Provided passage:
Spaniards are being called on to supply food parcels to their poverty-stricken counterparts as the nation's economic crisis continues to bite.

Spain's Red Cross today launches a drastic appeal for €30 million - a move which in recent years has been reserved for helping famine-hit African nations and earthquake-ravaged Haiti.

It is the first time the agency's annual campaign has focused solely on aiding people in its own country and will see essential food supplies handed out to
2.3 million 'extremely vulnerable' citizens over the next two years.

Recession: Unemployed men and women queue up at a job center in Madrid as the Spanish Red Cross announces its first drive for donations to aid the country's own population

The figure of those in need has already risen dramatically - from 1.5 million in 2010 to 2 million in 2011.

Families are being called on to donate money, as part of the Red Cross's annual Dia de la Banderita (Little Flag Day) fundraising day, for the food parcels.

Problems and tasks:
1) According to the article on the Spanish Red Cross food appeal, how much money is the appeal seeking?
2) Write the next few paragraphs of the article on the Spanish Red Cross food appeal, picking up after its final sentence.
The material is separate from the article on the Spanish Red Cross food appeal and has no connection to it.

Given material:
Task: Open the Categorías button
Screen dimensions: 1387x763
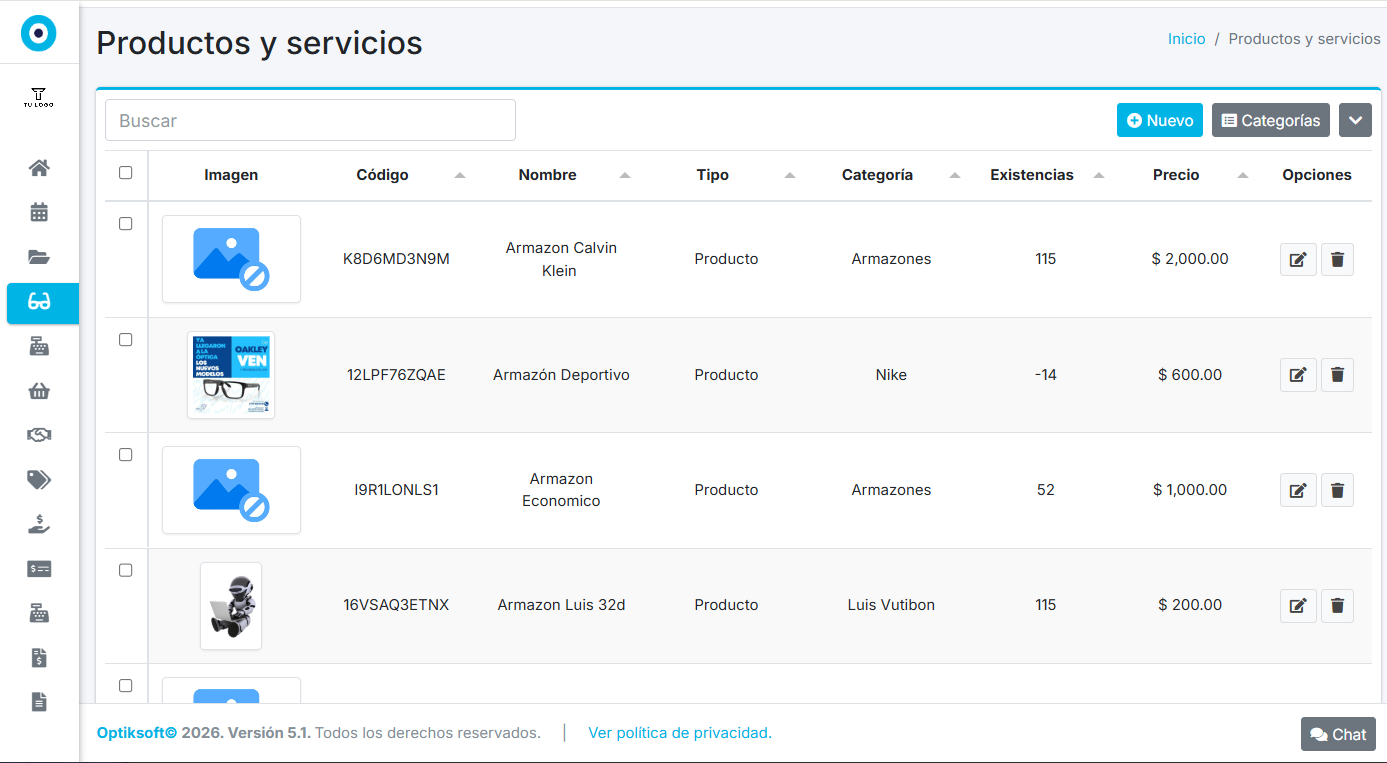Action: pyautogui.click(x=1270, y=120)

Results for the exercise:
1) €30 million.

2)
Pasta, rice, olive oil, vegetables and canned fish will be delivered to children living below the poverty-line, pensioners, the homeless and the long-term jobless.

An advert to be broadcast on national television will show a family - a father, son and daughter - sharing an omelette made from a single egg. A Red Cross food parcel arrives and their mood lifts.

Austerity: Protestors demonstrating against cuts earlier this year in Spain where 2.3 million are now considered 'extremely vulnerable' and in need of Red Cross help

With one-in-four Spaniards unemployed and the country in its second recession in three years, Red Cross director José Javier Sánchez Espinosa echoed the appeal's slogan by saying the money was needed 'Now More Than Ever'.

He said:
'We have observed that there has been a serious deterioration in the social situation. Because of that, for the first time, we ask for support in helping the Spanish population.'
He added that, last year, of the two million helped by the agency's social programme, a disturbing 1.7 million were living below the poverty line, earning less than €627,78 per month.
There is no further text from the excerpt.